- Written by: Victoria Stewart
- Subject: "Women and their relationship to men, mothers and money, in that order."
- Genre: Dramatic comedy
- Setting: The present, Manhattan, especially Eve's apartment on Central Park West.

Premiere
- Date premiered: March 12, 2013
- Place premiered: George Street Playhouse, New Brunswick, NJ

= Rich Girl (play) =

2013 play by Victoria Stewart

Rich Girl is a play by Victoria Stewart, which updates Henry James's 1880 novel Washington Square to the present.
(The novel has also been adapted to the 1947 play by Ruth and Augustus Goetz and the classic 1949 film, both entitled The Heiress.)

== Plot ==

Playwright Stewart retains novelist James's plot structure essentially intact but updates the characters:
- James's Catherine Sloper becomes Stewart's Claudine, an insecure, plain-looking young woman.
- Dr. Sloper becomes Eve Walker, Claudine's bitter, divorced mother, a wealthy TV financial wizard, who is grooming Claudine to take over her position as head of a philanthropic foundation.
- Morris Townsend becomes Henry, Claudine's handsome beau, an avant-garde theatre director who is deeply in debt.
- Lavinia Penniman becomes Maggie, Eve's personal assistant and confidante.
The tone of the first act is light comedy as Henry courts Claudine and asks her to marry him.
The second act turns dramatic as Eve, believing Henry is interested in Claudine only for her money, threatens to disinherit her if she marries him. In her insecurity Claudine believes he is her only chance for love and happiness.

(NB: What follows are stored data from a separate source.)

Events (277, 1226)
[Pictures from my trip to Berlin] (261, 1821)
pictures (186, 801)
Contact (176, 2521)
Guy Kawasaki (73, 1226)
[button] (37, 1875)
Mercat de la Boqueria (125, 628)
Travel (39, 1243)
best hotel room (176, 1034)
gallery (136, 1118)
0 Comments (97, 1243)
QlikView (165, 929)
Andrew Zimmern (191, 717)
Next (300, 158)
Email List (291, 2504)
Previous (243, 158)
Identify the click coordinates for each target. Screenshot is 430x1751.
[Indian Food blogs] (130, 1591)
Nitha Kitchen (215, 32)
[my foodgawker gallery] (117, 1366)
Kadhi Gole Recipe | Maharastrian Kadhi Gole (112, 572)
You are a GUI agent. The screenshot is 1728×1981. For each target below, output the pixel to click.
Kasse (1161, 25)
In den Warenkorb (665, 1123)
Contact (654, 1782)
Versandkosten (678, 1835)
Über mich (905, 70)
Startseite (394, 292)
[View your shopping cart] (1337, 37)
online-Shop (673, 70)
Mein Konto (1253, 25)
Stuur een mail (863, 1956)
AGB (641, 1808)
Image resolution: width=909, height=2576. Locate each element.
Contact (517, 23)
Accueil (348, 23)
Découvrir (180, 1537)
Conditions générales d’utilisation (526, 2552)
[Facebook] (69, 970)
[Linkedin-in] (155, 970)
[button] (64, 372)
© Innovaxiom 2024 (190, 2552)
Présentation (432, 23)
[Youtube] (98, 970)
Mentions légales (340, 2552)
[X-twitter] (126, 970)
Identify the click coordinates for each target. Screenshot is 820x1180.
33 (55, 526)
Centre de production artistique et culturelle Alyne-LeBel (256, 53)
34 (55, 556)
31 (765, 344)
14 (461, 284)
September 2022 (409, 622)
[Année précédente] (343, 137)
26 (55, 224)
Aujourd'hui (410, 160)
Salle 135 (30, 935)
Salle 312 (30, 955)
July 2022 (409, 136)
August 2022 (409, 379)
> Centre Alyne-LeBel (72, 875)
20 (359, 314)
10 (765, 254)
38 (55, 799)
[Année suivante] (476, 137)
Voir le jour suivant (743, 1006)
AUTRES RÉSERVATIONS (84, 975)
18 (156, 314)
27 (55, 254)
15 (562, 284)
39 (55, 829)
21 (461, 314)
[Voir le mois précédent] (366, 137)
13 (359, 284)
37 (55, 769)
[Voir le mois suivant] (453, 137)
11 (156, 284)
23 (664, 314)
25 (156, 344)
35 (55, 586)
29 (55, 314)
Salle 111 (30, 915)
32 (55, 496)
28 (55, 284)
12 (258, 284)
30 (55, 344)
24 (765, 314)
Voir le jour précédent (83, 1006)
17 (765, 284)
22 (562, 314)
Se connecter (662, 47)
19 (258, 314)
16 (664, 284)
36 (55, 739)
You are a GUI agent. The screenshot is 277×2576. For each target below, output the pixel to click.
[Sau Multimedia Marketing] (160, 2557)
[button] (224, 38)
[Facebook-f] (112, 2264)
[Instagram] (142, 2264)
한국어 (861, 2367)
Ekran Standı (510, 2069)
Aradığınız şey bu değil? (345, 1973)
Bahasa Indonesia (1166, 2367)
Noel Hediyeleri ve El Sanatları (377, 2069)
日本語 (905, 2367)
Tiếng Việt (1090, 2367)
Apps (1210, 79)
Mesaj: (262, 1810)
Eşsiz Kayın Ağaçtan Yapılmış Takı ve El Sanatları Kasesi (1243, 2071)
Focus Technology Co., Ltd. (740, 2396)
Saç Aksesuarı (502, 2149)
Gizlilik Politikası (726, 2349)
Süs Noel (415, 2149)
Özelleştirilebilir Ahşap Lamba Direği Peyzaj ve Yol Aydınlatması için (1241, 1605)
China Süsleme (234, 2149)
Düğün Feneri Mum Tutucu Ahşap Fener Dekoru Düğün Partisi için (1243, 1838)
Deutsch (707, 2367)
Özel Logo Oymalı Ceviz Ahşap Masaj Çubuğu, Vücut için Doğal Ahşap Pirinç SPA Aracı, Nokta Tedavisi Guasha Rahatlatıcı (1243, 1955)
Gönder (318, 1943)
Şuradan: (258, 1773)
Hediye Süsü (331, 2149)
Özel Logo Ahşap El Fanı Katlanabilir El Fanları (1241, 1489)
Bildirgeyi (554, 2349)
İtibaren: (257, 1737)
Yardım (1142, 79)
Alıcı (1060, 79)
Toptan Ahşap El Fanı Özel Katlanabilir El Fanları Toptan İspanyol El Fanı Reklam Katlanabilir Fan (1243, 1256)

When Henry then leaves her, Claudine is heartbroken and becomes embittered but self-confident.

== Notable productions ==

The world premiere production played at the George Street Playhouse in New Brunswick, NJ from March 12 – April 7, 2013 and at the Cleveland Play House from April 19 – May 12. It cast Crystal Finn as Claudine, Dee Hoty as Eve, Tony Roach as Henry, and Liz Larsen as Maggie, with direction by Michael Bloom, the artistic director of the Cleveland Play House.

The west coast premiere was at the Old Globe Theatre in San Diego from May 23 – June 21, 2015.